**YOUR OBJECTIVE**: In the floor statement on Iraq, rewrite the passage starting with "Thirteen years ago, on" and going on through "harm than good.", changing every "Mr. Speaker" to "Madam Speaker".

**SUPPLIED TEXT**:
<<<<
Thirteen years ago, on October 9, 2002, I made the following statement on the floor of the House of Representatives:
Mr. Speaker, I thank my friend from New Jersey for yielding me this time.
Mr. Speaker, I do not think any Member of this body disagrees that Saddam Hussein is a tyrant, a murderer, and a man who has started two wars. He is clearly someone who cannot be trusted or believed. The question, Mr. Speaker, is not whether we like Saddam Hussein or not. The question is whether he represents an imminent threat to the American people and whether a unilateral invasion of Iraq will do more harm than good.
Mr. Speaker, the front page of The Washington Post today reported that all relevant U.S. intelligence agencies now say, despite what we have heard from the White House, that "Saddam Hussein is unlikely to initiate a chemical or biological attack against the United States." Even more importantly, our intelligence agencies say that should Saddam conclude that a U.S.-led attack could no longer be deterred, he might at that point launch a chemical or biological counterattack. In other words, there is more danger of an attack on the United States if we launch a precipitous invasion.
>>>>
**PROVIDED MATERIAL**:
<<<<
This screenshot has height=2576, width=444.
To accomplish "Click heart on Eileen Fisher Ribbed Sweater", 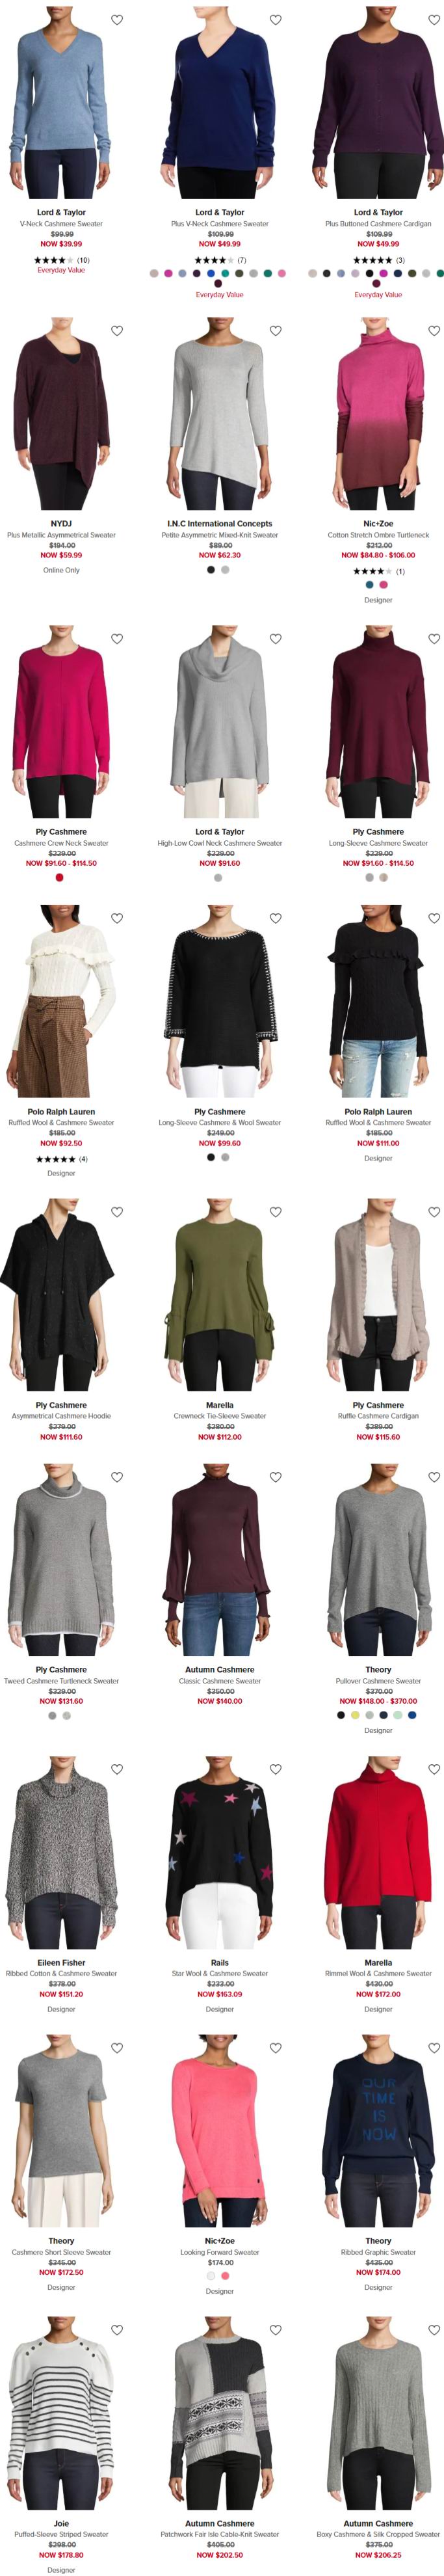I will click(x=117, y=1769).
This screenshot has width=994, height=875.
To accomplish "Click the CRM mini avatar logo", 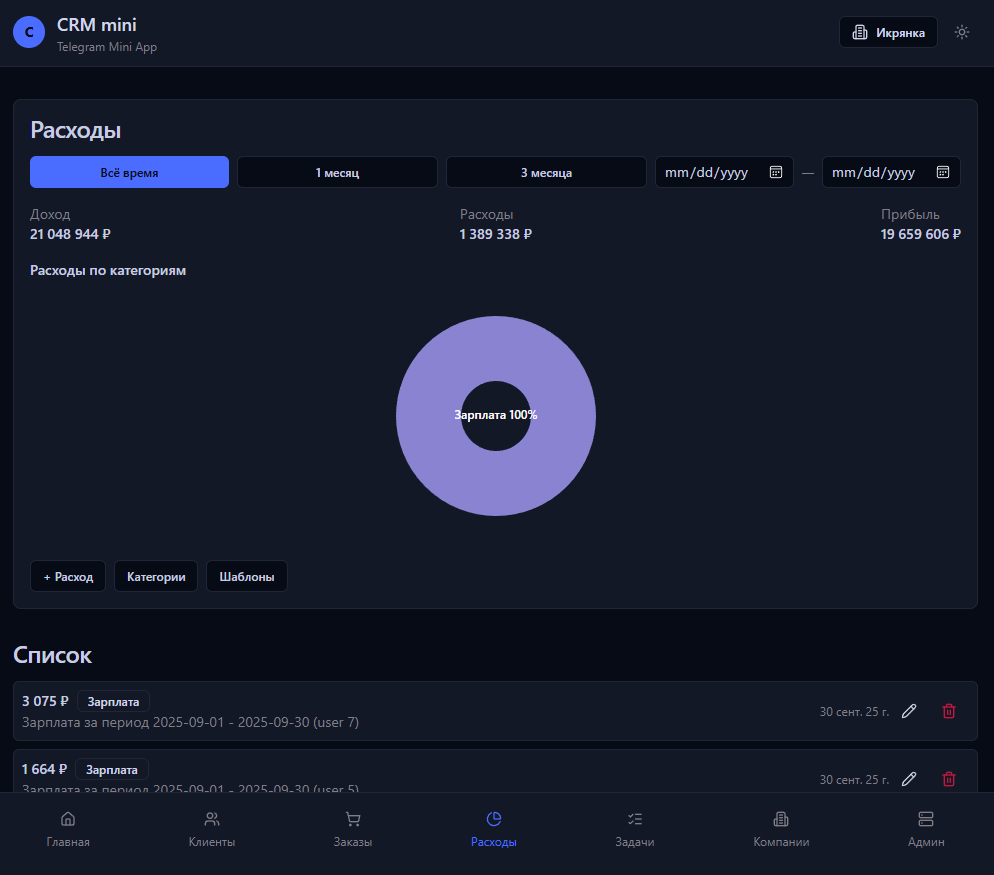I will pos(29,32).
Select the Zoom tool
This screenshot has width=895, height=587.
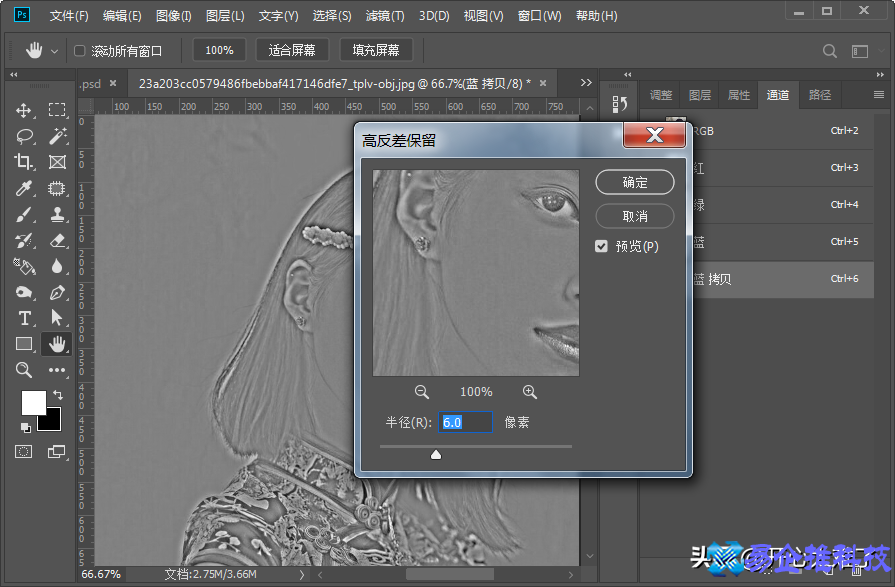click(22, 370)
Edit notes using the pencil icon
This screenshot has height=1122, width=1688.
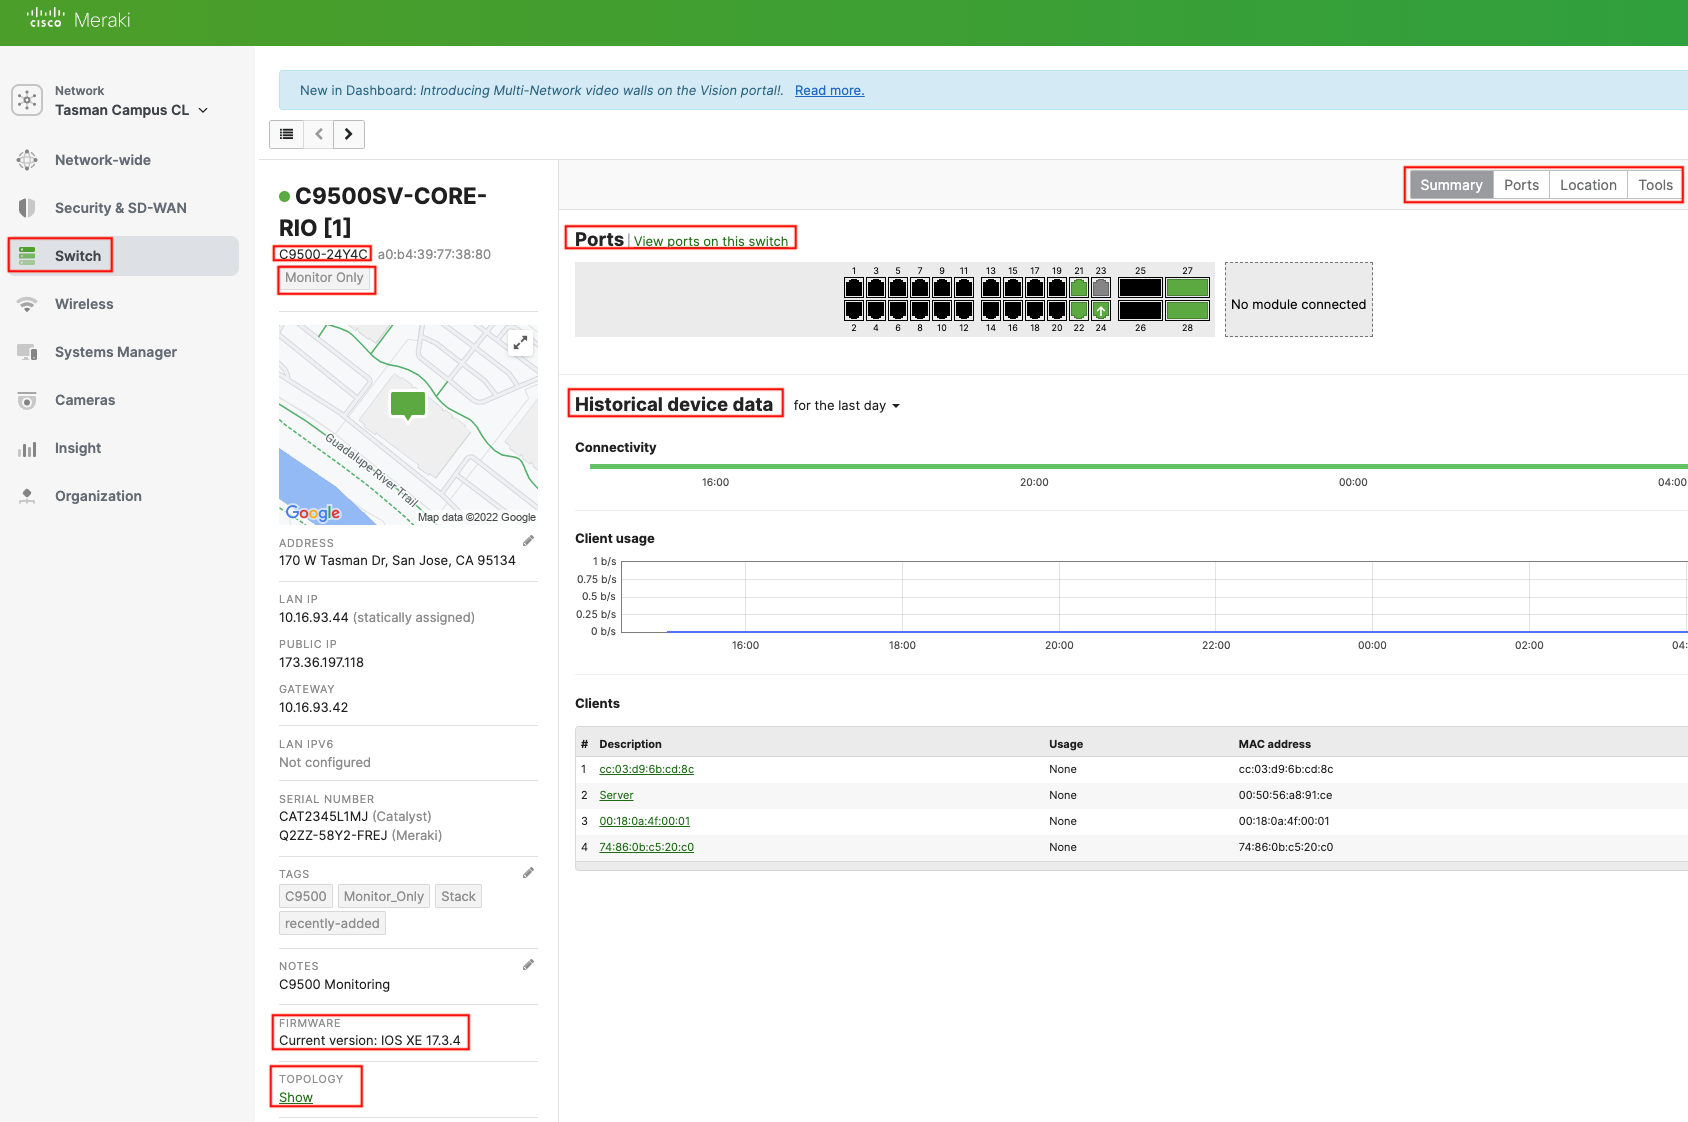528,965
>>>>
**OUTPUT OF THE EXERCISE**:
Thirteen years ago, on October 9, 2002, I made the following statement on the floor of the House of Representatives:
Madam Speaker, I thank my friend from New Jersey for yielding me this time.
Madam Speaker, I do not think any Member of this body disagrees that Saddam Hussein is a tyrant, a murderer, and a man who has started two wars. He is clearly someone who cannot be trusted or believed. The question, Madam Speaker, is not whether we like Saddam Hussein or not. The question is whether he represents an imminent threat to the American people and whether a unilateral invasion of Iraq will do more harm than good.